Les habillements étaient fort élégants du temps de Henri IV ; les hommes portaient des fraises autour du cou ; les manches de leurs habits étaient déchiquetées et nouées avec des rubans, les manchettes étaient de plusieurs rangs. Les dames avaient de gros colliers de perles ou de pierreries, et des fraises soutenues de fil de laiton qui avaient un pied de haut ; leurs cheveux étaient frisés et ornés de fleurs et de pierreries avec un panache blanc.
Sous Louis XIII, on s'occupe moins de parures et de modes, et les habits, tant d'hommes que de femmes, éprouvèrent peu de changement.
La casaque parut sous Louis XIV. Ce vêtement, dont on fait remonter l'origine à l'empereur Caracalla, qui, dit-on , en revêtit ses soldats, n'était autre chose qu'un ample manteau, avec de grandes manches; en en diminua l'ampleur et on rétrécit les manches ; de sorte qu'il serra le corps et laissa paraître toute la forme de la taille, ce qui lui fit donner le nom de justaucorps. Dans la suite on y fit des plis sur les côtés, on le garnit de boutons, et il forma l'habit tel que nous le portons aujourd'hui.

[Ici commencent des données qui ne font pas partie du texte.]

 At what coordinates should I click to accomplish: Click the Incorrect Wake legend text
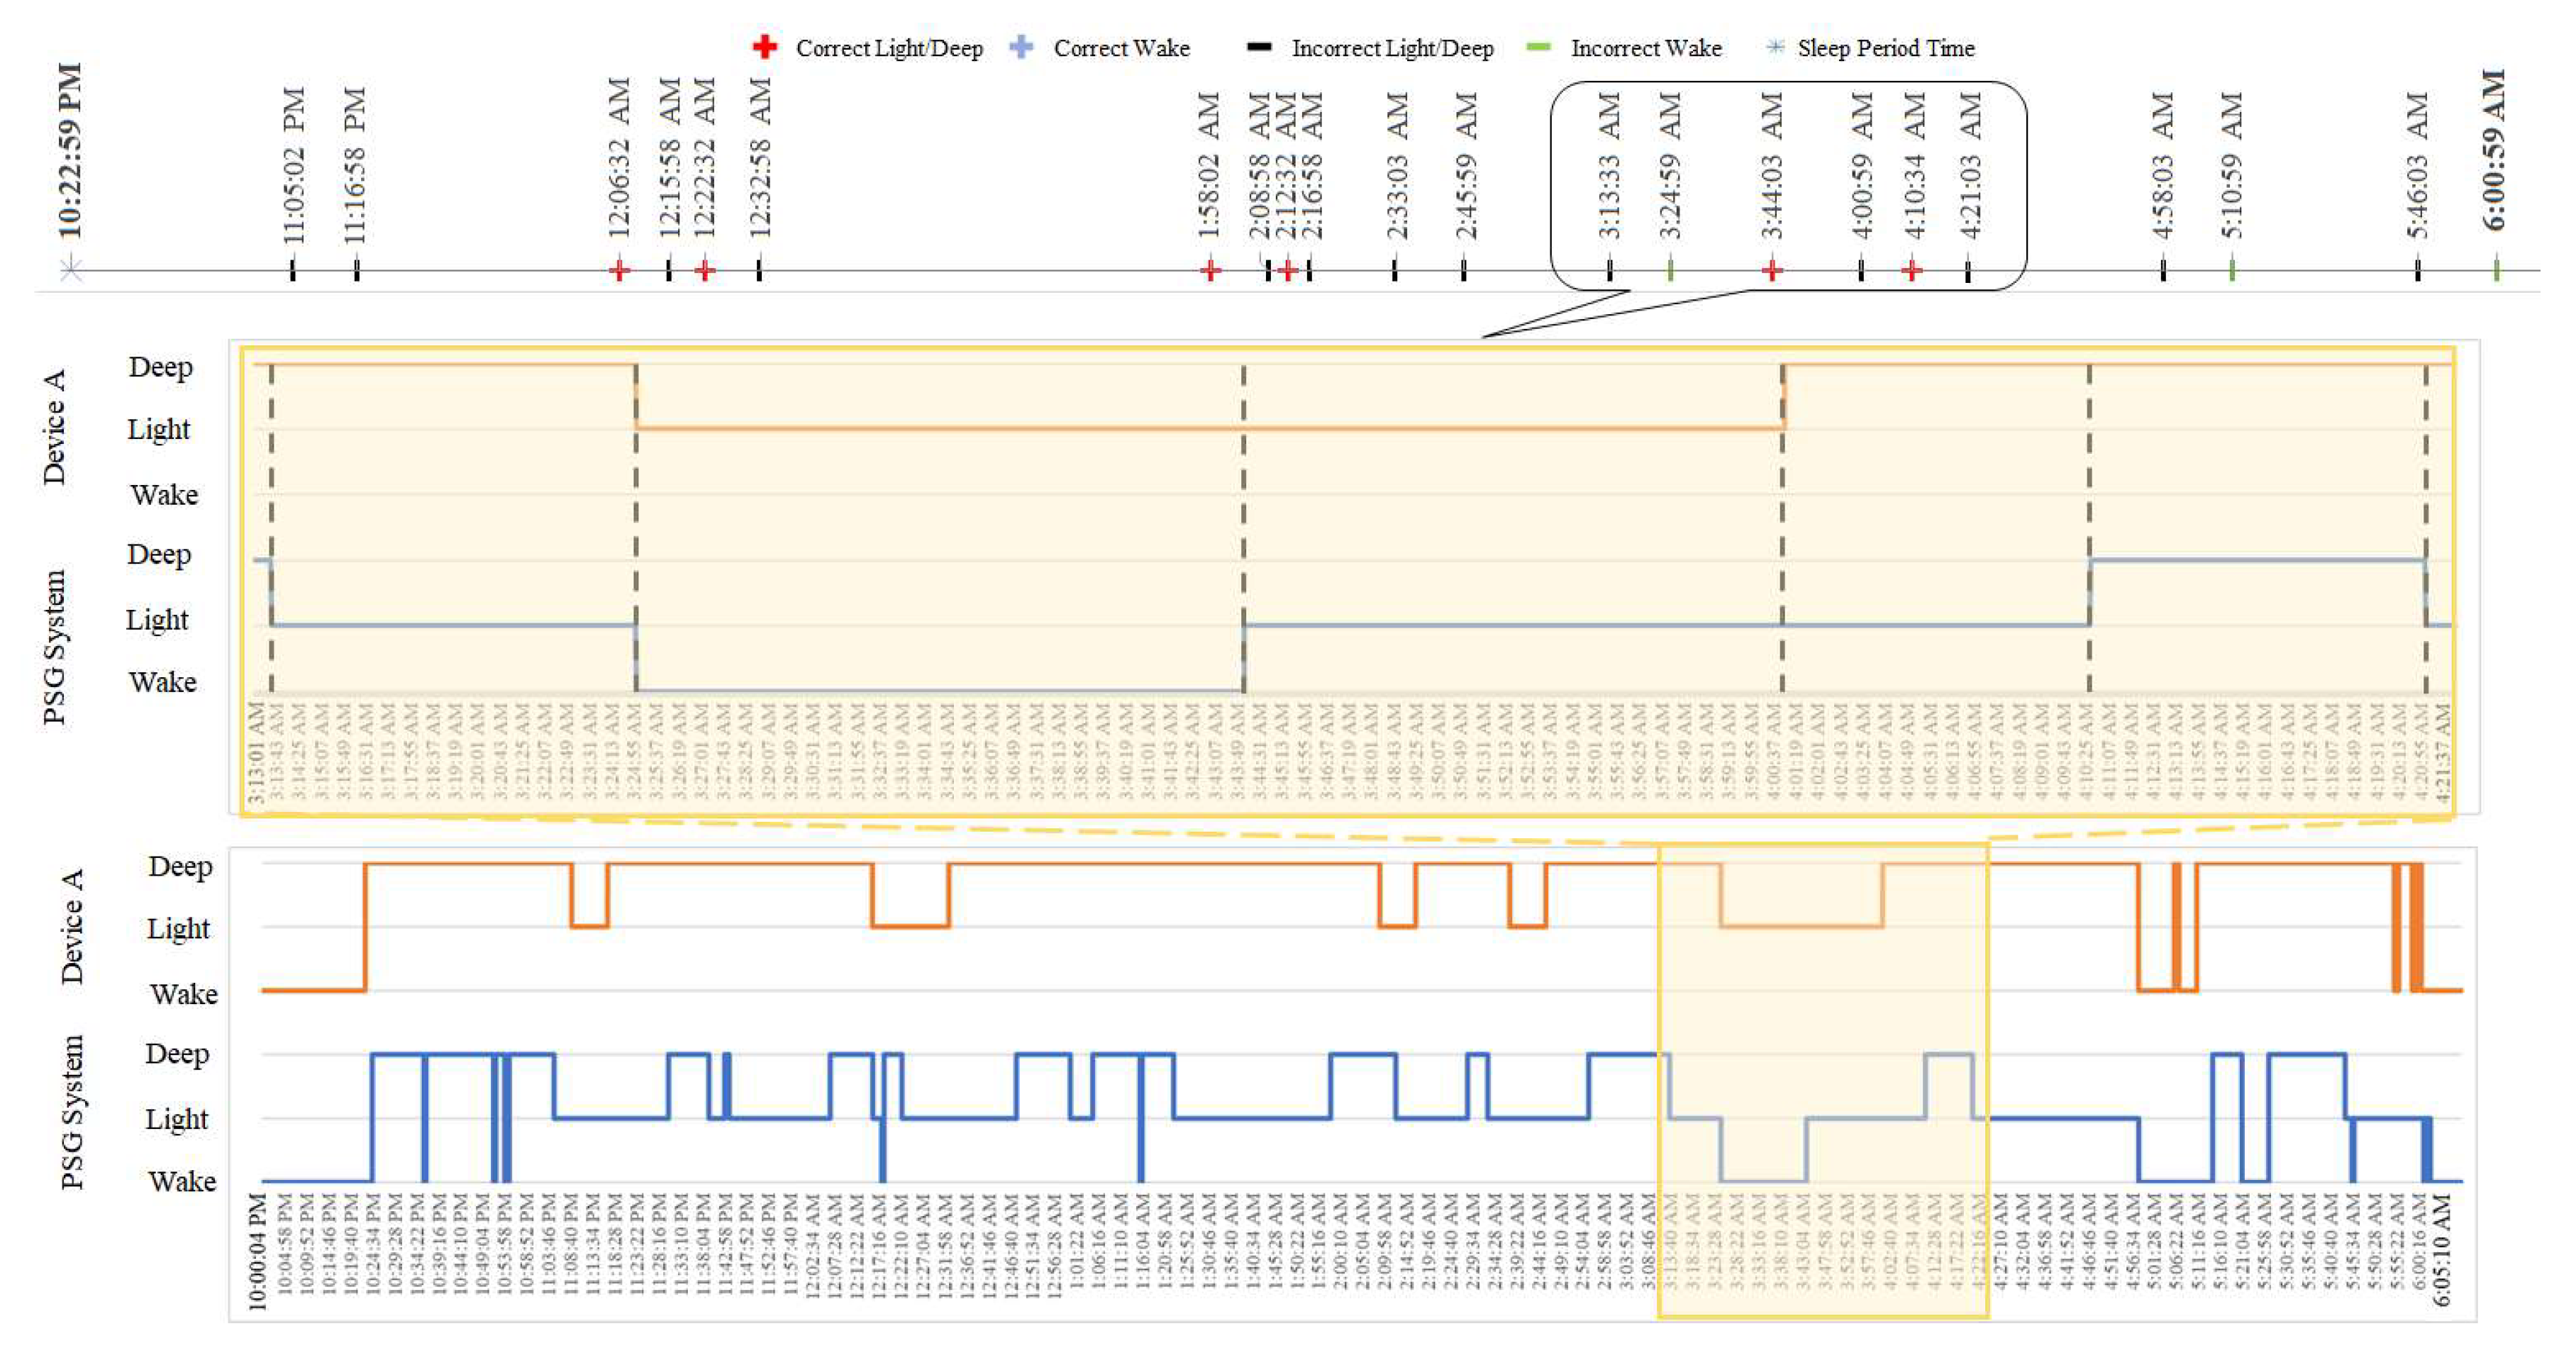(1646, 48)
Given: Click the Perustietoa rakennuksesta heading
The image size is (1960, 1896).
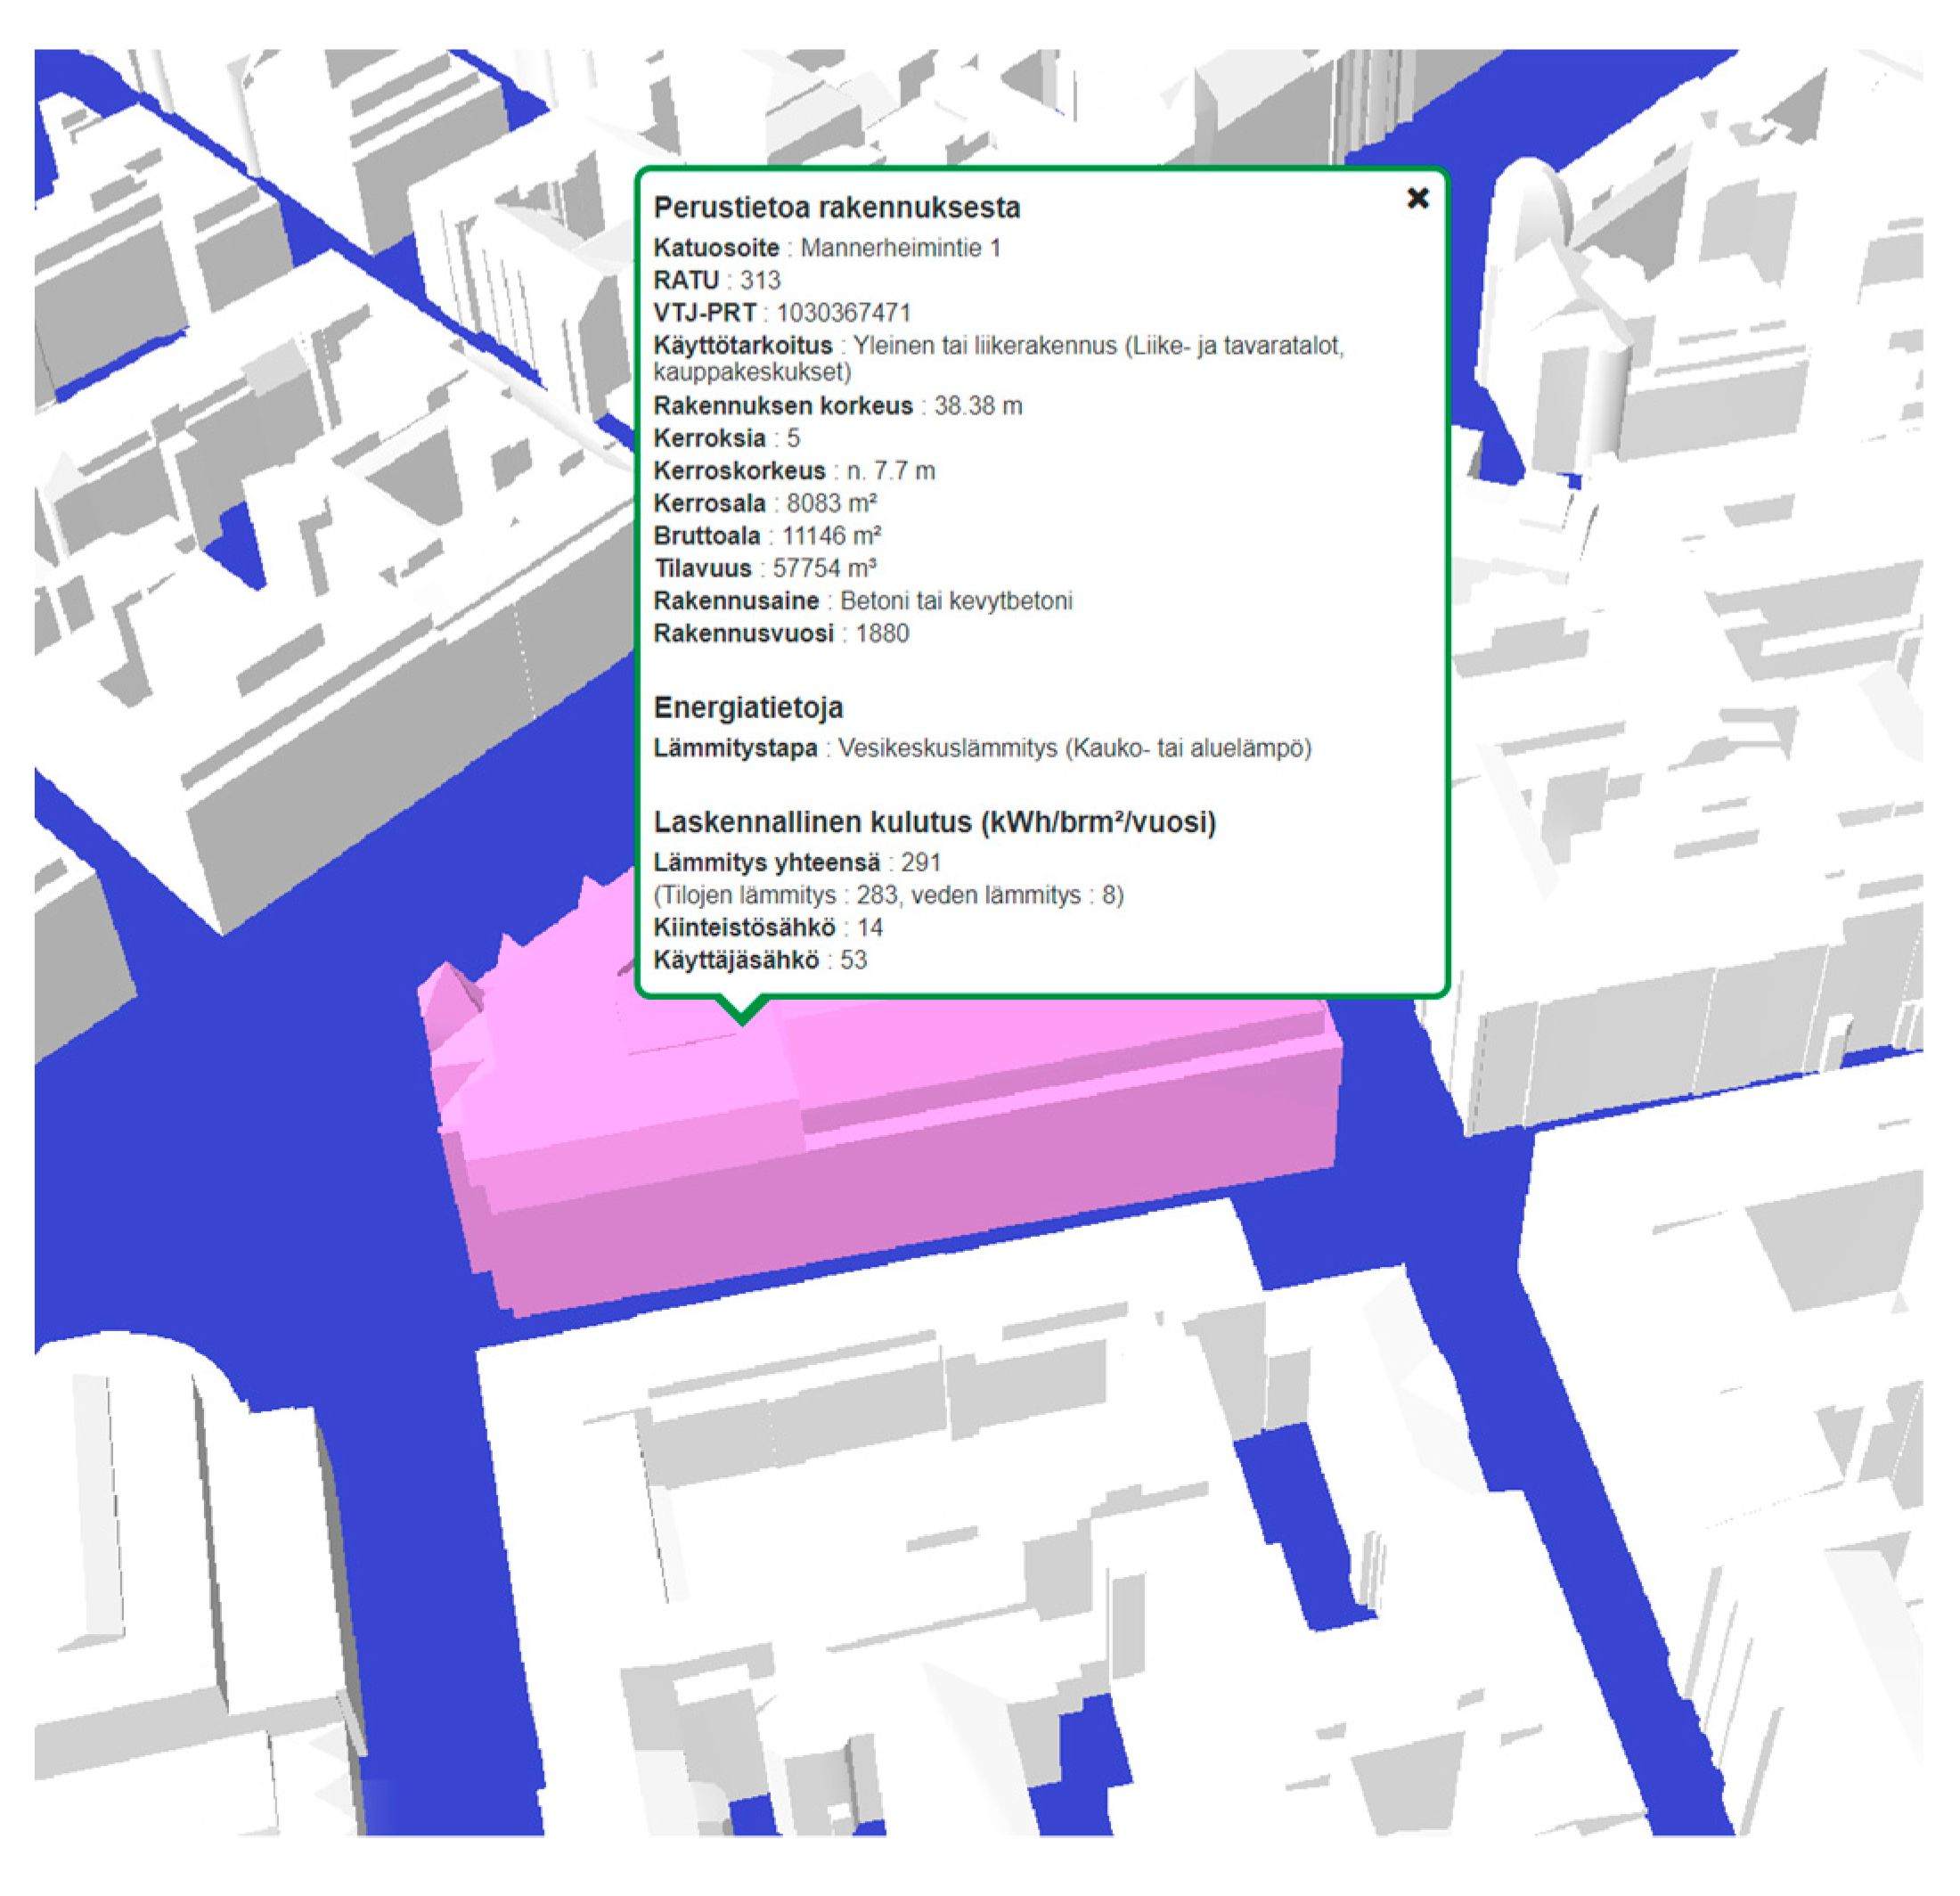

Sous Louis XV, nos habillements changèrent si souvent, qu'il faudrait un volume entier pour les décrire. On vit successivement la taille de l'habit se raccourcir, puis s'allonger considérablement ; les poches furent placées tantôt en travers, tantôt en long ; les manches furent ouvertes et pendantes, puis fermées et arrondies. Les cravates, qui avaient succédé aux fraises, furent remplacées par des cols de mousseline, bien plissés et serrés.

Depuis Louis XVI jusqu'à nos jours, l'inconstance des modes se fit souvent apercevoir dans nos habillements : nous avons vu les cravates faire oublier les cols, les pantalons remplacer les culottes, etc.